How DWiki parses its wikitext (part 1)
I have a long-standing view that parsing wikitext is both hard and not discussed very much; if for some reason you have to write a wikitext parser, there are very few good examples to easily crib from. So I feel like describing at least some stuff about how DWiki parses its wikitext dialect.
(Most of current DWiki wikitext parsing is not my work; the core code was generously improved and rewritten by Daniel Martin many years ago.)
The first big thing is that DWiki actually effectively has two separate parsers. One parser handles embedded formatting in running text (things like fonts, links, and so on) and the other one handles all of the line oriented block level structures like paragraphs, headers, blockquotes, lists, etc. What makes it work is that the block level parser doesn't parse running text immediately for multi-line things like paragraphs; instead it does what I'll call 'paragraph fusion', where all of the lines of raw text are gathered up until the end of the paragraph and only then parsed together. Splitting up the parsing job this way significantly simplifies both sides and makes it much simpler to handle text formatting that spans across multiple physical lines (since you're processing all of the lines at once).

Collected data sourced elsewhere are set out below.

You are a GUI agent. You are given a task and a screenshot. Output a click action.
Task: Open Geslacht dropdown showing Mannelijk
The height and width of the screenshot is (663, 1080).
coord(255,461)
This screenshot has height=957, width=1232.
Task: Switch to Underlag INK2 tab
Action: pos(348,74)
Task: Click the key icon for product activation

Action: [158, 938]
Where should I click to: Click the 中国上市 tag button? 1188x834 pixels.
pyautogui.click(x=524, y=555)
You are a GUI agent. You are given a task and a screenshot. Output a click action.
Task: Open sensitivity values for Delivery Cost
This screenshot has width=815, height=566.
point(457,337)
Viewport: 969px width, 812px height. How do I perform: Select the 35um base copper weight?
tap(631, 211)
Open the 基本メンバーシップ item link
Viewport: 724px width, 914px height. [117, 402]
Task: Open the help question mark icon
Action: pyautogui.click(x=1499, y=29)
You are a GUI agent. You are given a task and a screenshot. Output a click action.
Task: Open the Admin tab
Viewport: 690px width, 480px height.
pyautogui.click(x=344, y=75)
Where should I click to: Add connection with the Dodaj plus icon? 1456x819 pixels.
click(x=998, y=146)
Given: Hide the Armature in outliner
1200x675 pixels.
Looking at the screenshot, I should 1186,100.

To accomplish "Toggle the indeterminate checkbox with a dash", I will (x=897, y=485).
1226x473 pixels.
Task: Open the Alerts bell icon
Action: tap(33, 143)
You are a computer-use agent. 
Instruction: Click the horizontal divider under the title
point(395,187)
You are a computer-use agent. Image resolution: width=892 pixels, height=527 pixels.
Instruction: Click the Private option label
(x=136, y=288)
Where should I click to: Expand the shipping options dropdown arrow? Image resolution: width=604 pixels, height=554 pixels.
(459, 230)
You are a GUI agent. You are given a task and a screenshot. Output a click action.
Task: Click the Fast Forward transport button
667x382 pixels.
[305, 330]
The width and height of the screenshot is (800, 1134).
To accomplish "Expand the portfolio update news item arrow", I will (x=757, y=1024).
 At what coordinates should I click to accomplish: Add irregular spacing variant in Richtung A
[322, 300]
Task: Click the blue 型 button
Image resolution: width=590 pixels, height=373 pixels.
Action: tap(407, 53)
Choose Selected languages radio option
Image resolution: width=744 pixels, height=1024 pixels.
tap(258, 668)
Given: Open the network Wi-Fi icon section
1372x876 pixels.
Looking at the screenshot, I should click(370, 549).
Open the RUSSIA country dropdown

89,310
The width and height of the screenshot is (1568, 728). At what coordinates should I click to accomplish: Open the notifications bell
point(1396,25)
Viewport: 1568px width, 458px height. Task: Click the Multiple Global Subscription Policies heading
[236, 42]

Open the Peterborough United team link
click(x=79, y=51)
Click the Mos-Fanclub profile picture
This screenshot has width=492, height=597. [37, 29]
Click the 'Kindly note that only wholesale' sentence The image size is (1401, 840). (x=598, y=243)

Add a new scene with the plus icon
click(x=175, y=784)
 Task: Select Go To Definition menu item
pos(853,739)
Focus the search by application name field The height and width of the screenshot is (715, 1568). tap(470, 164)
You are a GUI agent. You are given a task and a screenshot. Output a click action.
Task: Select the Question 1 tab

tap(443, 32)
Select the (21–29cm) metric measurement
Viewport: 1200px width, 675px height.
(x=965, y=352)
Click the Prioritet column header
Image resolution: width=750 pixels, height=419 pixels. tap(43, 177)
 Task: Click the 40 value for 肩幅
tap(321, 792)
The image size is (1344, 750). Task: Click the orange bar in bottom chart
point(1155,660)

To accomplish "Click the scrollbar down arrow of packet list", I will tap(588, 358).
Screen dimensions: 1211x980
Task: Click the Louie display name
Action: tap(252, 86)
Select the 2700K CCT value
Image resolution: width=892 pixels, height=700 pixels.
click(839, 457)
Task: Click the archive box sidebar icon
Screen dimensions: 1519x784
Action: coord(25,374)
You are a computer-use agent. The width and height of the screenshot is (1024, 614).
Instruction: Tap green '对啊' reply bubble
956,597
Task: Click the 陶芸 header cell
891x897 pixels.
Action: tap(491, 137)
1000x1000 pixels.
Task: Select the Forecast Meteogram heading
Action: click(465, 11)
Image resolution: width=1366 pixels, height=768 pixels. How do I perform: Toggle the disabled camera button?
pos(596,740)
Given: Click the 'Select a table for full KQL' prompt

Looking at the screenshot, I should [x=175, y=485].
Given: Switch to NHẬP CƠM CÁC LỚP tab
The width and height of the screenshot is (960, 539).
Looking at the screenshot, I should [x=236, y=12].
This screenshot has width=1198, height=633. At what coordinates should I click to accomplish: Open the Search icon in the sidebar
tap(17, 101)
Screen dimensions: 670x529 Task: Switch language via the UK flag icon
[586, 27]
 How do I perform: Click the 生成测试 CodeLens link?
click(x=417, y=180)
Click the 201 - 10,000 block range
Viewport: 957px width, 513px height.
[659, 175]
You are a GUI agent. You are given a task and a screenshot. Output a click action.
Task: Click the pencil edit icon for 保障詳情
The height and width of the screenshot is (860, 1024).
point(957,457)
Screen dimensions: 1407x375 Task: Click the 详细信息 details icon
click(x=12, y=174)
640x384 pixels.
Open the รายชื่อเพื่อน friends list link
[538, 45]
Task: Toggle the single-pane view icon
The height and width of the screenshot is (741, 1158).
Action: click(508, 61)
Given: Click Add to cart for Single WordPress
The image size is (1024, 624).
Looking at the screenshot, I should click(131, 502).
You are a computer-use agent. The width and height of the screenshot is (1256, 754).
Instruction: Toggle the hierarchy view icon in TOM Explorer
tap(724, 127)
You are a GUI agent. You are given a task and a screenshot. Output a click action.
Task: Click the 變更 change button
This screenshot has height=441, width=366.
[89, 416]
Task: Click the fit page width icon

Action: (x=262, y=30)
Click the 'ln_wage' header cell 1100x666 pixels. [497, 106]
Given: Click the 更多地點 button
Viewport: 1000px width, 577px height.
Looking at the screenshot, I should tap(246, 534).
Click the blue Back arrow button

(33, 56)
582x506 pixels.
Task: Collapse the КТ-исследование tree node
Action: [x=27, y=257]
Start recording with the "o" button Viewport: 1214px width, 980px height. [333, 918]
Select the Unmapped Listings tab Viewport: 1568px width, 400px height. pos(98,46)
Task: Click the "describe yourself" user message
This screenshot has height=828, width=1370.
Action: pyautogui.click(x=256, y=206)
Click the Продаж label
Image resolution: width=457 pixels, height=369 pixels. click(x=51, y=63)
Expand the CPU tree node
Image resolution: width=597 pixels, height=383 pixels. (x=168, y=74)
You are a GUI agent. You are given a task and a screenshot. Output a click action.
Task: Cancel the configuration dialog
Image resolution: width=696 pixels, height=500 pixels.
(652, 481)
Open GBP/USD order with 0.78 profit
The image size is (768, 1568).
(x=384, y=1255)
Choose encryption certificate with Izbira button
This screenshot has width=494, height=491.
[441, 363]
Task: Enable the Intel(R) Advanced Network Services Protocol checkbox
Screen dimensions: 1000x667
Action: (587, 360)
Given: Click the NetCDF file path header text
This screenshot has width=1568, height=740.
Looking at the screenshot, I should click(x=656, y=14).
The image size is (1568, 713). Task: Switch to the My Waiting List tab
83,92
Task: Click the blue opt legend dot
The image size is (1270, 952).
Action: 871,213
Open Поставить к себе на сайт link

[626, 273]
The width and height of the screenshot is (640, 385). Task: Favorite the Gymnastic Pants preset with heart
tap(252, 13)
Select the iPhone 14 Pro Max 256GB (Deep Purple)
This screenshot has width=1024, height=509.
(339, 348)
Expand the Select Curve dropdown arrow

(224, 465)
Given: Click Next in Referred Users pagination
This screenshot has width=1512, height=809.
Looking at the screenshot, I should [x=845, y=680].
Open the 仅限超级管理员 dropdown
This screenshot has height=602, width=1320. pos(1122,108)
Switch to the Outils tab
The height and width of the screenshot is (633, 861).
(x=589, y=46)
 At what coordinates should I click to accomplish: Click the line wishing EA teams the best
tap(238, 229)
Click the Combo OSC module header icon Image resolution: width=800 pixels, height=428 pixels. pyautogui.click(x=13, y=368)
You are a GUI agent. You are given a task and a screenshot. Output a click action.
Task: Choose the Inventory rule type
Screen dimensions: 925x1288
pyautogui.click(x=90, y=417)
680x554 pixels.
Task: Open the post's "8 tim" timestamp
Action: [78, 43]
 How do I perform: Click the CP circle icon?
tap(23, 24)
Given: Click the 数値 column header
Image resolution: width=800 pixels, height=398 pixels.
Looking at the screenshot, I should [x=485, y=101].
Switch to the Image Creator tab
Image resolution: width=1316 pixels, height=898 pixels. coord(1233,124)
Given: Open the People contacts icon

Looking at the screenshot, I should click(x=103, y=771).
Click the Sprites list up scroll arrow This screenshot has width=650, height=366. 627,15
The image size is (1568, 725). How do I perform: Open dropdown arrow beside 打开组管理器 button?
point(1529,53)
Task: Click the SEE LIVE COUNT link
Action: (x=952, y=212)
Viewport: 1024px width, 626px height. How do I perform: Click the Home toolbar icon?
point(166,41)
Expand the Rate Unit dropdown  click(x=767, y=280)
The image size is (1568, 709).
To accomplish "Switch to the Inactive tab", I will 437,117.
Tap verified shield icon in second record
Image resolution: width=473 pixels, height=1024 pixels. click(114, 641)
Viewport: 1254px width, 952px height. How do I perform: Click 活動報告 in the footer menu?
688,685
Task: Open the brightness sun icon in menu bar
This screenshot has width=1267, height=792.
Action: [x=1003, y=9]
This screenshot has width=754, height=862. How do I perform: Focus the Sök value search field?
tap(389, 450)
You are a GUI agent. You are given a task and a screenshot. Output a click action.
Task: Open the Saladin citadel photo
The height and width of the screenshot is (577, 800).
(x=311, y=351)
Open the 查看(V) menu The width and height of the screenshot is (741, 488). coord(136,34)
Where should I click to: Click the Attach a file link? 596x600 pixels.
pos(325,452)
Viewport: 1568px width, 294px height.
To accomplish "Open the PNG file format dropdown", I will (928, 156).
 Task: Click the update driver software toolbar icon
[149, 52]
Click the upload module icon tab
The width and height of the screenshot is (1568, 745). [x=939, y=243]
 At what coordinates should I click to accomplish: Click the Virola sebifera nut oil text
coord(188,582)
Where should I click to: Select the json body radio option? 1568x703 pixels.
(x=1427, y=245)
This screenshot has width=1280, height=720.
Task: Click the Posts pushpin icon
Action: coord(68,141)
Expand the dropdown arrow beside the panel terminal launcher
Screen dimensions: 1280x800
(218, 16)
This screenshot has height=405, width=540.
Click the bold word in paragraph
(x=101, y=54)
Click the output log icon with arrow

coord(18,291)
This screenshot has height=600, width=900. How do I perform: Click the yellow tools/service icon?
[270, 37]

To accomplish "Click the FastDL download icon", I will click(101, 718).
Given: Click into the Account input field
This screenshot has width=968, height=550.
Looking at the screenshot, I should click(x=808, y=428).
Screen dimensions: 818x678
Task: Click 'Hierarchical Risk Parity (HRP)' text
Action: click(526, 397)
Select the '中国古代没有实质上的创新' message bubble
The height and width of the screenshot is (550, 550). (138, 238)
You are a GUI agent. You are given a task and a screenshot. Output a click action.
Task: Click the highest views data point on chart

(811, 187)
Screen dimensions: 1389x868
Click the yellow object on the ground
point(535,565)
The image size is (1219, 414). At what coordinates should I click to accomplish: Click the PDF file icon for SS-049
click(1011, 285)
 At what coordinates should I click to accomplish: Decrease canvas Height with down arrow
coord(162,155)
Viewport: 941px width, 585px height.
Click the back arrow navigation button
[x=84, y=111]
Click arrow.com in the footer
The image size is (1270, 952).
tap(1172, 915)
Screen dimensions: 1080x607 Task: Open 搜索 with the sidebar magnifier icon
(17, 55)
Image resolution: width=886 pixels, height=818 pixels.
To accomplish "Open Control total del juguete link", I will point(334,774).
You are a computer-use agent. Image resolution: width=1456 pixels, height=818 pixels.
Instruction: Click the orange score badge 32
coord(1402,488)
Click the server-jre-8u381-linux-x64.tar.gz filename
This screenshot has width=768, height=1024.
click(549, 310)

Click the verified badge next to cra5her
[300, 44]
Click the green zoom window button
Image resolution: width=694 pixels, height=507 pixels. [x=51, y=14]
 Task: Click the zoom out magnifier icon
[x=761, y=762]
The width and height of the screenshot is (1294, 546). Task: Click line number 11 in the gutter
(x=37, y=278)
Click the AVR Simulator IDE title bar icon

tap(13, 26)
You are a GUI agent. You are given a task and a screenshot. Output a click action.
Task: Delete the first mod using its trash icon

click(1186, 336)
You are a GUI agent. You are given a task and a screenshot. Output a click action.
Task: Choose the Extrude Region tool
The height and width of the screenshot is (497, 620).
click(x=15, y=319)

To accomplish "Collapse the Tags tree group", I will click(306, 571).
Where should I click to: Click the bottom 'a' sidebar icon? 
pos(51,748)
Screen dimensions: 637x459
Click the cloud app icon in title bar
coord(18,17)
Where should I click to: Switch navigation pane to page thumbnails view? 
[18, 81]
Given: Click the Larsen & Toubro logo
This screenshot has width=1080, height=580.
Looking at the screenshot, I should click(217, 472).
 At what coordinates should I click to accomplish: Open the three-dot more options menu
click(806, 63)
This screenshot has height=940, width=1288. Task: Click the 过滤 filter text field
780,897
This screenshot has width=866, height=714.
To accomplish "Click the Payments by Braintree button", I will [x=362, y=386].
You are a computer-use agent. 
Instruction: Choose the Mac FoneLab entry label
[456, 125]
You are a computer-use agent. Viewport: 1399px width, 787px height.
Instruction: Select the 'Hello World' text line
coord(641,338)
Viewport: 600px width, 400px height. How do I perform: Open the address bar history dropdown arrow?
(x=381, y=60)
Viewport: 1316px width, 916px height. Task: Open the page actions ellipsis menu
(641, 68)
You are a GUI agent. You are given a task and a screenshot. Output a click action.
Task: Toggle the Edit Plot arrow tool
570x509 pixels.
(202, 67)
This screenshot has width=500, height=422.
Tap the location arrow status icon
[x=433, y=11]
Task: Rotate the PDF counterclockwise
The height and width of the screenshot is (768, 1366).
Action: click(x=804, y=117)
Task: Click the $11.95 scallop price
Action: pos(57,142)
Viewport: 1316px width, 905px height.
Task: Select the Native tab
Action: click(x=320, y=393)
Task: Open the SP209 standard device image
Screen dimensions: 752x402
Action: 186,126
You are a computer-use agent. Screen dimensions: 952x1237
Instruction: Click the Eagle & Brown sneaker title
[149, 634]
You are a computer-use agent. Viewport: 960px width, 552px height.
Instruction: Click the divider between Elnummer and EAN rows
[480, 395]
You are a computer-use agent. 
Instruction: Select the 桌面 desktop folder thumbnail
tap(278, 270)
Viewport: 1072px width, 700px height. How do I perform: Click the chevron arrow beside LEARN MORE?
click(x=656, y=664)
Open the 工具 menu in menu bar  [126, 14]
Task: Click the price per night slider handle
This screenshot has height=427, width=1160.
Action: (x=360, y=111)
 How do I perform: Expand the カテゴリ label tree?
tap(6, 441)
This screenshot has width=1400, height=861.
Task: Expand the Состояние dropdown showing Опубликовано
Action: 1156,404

(If I was rewriting DWiki's parsing code from scratch I would completely separate the parser code for running text from the block level parser code.)
Both the block level parser and the running text parser are complicated beasts but the broad form of the running text parser is easier to describe. It's a highly optimized (by Daniel Martin) version of the standard regular expression based substitution process where you walk through the source string, find everything that needs you to do something special (either to change it into some sort of HTML markup or to quote it) and process them. There are a bunch of ad hoc complications that are handled in ad hoc code on the fly, which I've become convinced is the best approach. One thing worth noting is that this step at a time process means that the text parser can be invoked recursively in order to handle the text of a link (which is allowed to have wikitext markup).
(The need for ad hoc things in wikitext parsing really calls for a separate entry, but I'm convinced that a strict and regular wikitext dialect is not 'humane'.)
The running text parser is also the single biggest place where a faster language than Python would improve the code. The current code attempts to do as much as possible in regular expressions for the traditional Python reason and this creates much of its complexity in various ways. A straight reimplementation in eg Go could probably dispense with a lot of this in favour of simpler lexing.
PS: this is going to be an irregular series because to write entries I have to actually understand chunks of DWiki's wikitext rendering code and this takes serious work at this point. If I'm a smart person I'll write all sorts of comments in the source code during this process in addition to these entries.